Recommended convention:

```text
agent.<agent_id>.tasks       tasks for one worker agent
agent.<agent_id>.results     optional direct result stream per agent
agent.main.results           central result subject for the coordinator
agent.<agent_id>.heartbeat   optional health events
```

Examples:

```text
agent.code.tasks
agent.doc.tasks
agent.main.results
```

## Task message

```json
{
  "id": "task-20260518-0001",
  "from": "agent-main",
  "to": "agent-code",
  "reply_to": "agent-main",
  "type": "task.request",
  "task_type": "review_pr",
  "payload": {
    "fmt": "json",
    "content": {
      "repo": "org/repo",
      "pr": 123
    }
  }
}
```

## Result message

```json
{
  "id": "result-uuid",
  "type": "task.result",
  "status": "completed",
  "task": {
    "id": "task-20260518-0001",
    "from": "agent-main",
    "to": "agent-code",
    "reply_to": "agent-main",
    "type": "task.request",
    "task_type": "review_pr",
    "payload": {
      "fmt": "json",
      "content": {
        "repo": "org/repo",
        "pr": 123
      }
    },
    "created_at": "2026-05-18T00:00:00+00:00"
  },
  "result": "...agent output...",
  "completed_at": "2026-05-18T00:00:00+00:00"
}
```

`result` messages are worker-generated execution records. Agent-to-agent business replies should still be sent as new `task` messages. The original task is embedded whole under `task`; top-level duplicate routing fields such as `request_id`, `from`, `to`, `worker`, and `reply_to` are intentionally omitted.

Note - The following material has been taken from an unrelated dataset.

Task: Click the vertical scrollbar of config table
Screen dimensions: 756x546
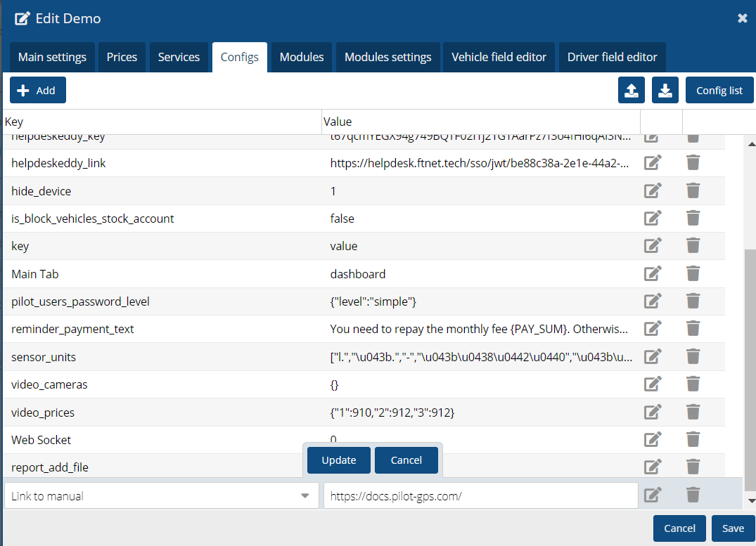Action: (750, 365)
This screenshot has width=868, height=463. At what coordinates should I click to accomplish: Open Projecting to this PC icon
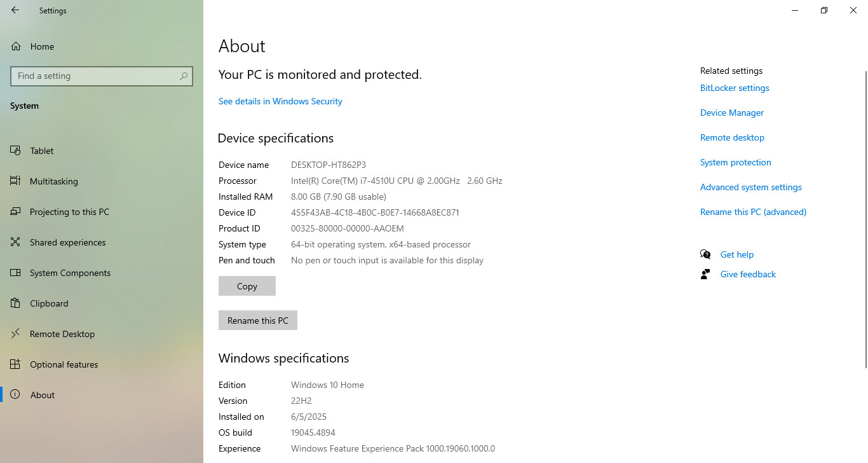point(16,212)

Recommended status values:

```text
completed
failed
needs_approval
```

## Logs

The worker writes logs both to stderr and to a rotating file. The default log file is:

```text
~/.agentbus/logs/agentbus-worker.log
```

Default rotation settings:

```text
max file size: 100MB
backup count: 5
```

The log directory is created automatically. Configure it with `[log].dir`, `[log].max_bytes`, and `[log].backup_count` in TOML.

## Ack behavior

```text
valid task + command succeeds and result is published       → ack
valid task + command exits non-zero and result is published → ack
invalid JSON / invalid task schema                          → term if available, otherwise ack
worker crashes before result publish                        → nak if available, then raise
```

## Security notes

- Use one NATS user per agent.
- Replace all sample passwords before running in a shared or public environment.
- Restrict each user to only the subjects it needs.
- Use TLS for public NATS deployments.
- Keep monitoring/admin ports private.
- Store config files with `chmod 600` if credentials are embedded in `nats_url`.
- Do not put tokens, cookies, or authorization headers in task payloads unless strictly necessary.
- Treat tasks that delete data, send external messages, deploy code, merge PRs, or spend money as approval-required.

## License

Apache License 2.0. See [LICENSE](LICENSE).